The ABCs of a Purposeful WIP – An Introduction

Work-in-progress.

What do you picture when you hear that term? A half-completed home remodel? A partially sketched drawing? Or perhaps the skeletal framework of a rising skyscraper?

For me, WIP represents an unfinished writing project. And I have several. For the first seven years after I quit my day job to become a writer, I amassed WIPs like a squirrel hoarding acorns. I started a writing business, then I started writing citizen columns for the newspaper. I started a romance novel, then I started a children’s book. I started a blog about simplicity, then I started a young adult novel.

Do you see the pattern here? In seven years, I started at least a dozen different WIPs, but it was a rare occasion that I actual saw one through to fruition. It was my habit to start and stop, start and stop, each time thinking it would be the next thing that would be THE thing to fuel fulfillment or create contentment. And for a while it would. I’d plunge full-speed ahead, bursting with excitement and enthusiasm for this new project. But like all things, the novelty wore off and the excuses built up. I’d come up against an unexpected challenge or give in to doubt or just plain decide whatever I was working on wasn’t a good fit for me after all. And just like that, the current WIP would be replaced with a newer, shiner one.

It wasn’t until a little over a year ago, when my feet began to get twitchy after spinning my wheels for seventeen months on the most recent WIP, that I really made myself look into the root cause of my compulsion to quit. And the more I thought about it, the more I was forced to admit that this wasn’t a new occurrence; I’d been a quitter my entire life. But as difficult a truth as this was to swallow, it was also eye-opening. I realized then it was never about the projects. I could have shifted the direction of my focus to a hundred different WIPs and still experienced the exact same outcome. Why? Because I hadn’t changed. As it turned out, I was the WIP that needed attention. And until I found the courage to adjust my attitude and my approach, to identify and face the deep-seated beliefs that I had allowed to hold me back, I was destined to stay stuck on the same vicious cycle for the rest of my life.

But in March of 2018, I jumped off, and so can you.

Maybe you don’t have a computer file full of unfinished writing projects, but perhaps there is some other part of your life where you constantly feel stuck. Maybe there’s a goal you’ve taken a step toward achieving only to take two more steps backward. Or maybe there’s a project or program or hobby that you’ve started and stopped a dozen times. Or how about that one thing that winds up on your list of New Years’ resolutions every single year? You know, that thing you always speak of, but never quite get around to doing?

Whatever it is, I encourage you to keep it in mind over the next several weeks as we walk through the ABCs of a Purposeful WIP. The key word here is purposeful. We are all works-in-progress and we always will be.
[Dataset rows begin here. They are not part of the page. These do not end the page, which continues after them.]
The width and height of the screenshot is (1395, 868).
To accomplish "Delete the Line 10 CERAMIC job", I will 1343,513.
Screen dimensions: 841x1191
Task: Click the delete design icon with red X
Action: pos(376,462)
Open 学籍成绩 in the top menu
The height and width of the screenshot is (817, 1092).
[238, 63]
It’s part of being human. But without a sense of purpose, it becomes incredibly easy to shift into autopilot, to sink into the comfort of our complacency, to give up on ourselves. But it doesn’t have to be that way. It’s not supposed to be that way. God did not make us to stay stagnant, he made us to thrive.

So stay tuned here for new posts every Thursday (or if you like, follow along on Facebook to catch the weekly videos) in which I’ll discuss how, within a year of moving past my quitting tendencies, I completed not only the first draft of my novel manuscript, but also the second. I don’t claim to have all the answers, but I do know from my own experience, that progress is possible. But you must be purposeful to make it happen.

*Disclaimer: I am not an expert in the area of self-help, nor am I a counselor, coach, educator, or licensed professional of any kind. It is not my intention to advise but to encourage. You know yourself better than anyone, if you are in need of psychological support, please, please reach out to an appropriately qualified individual.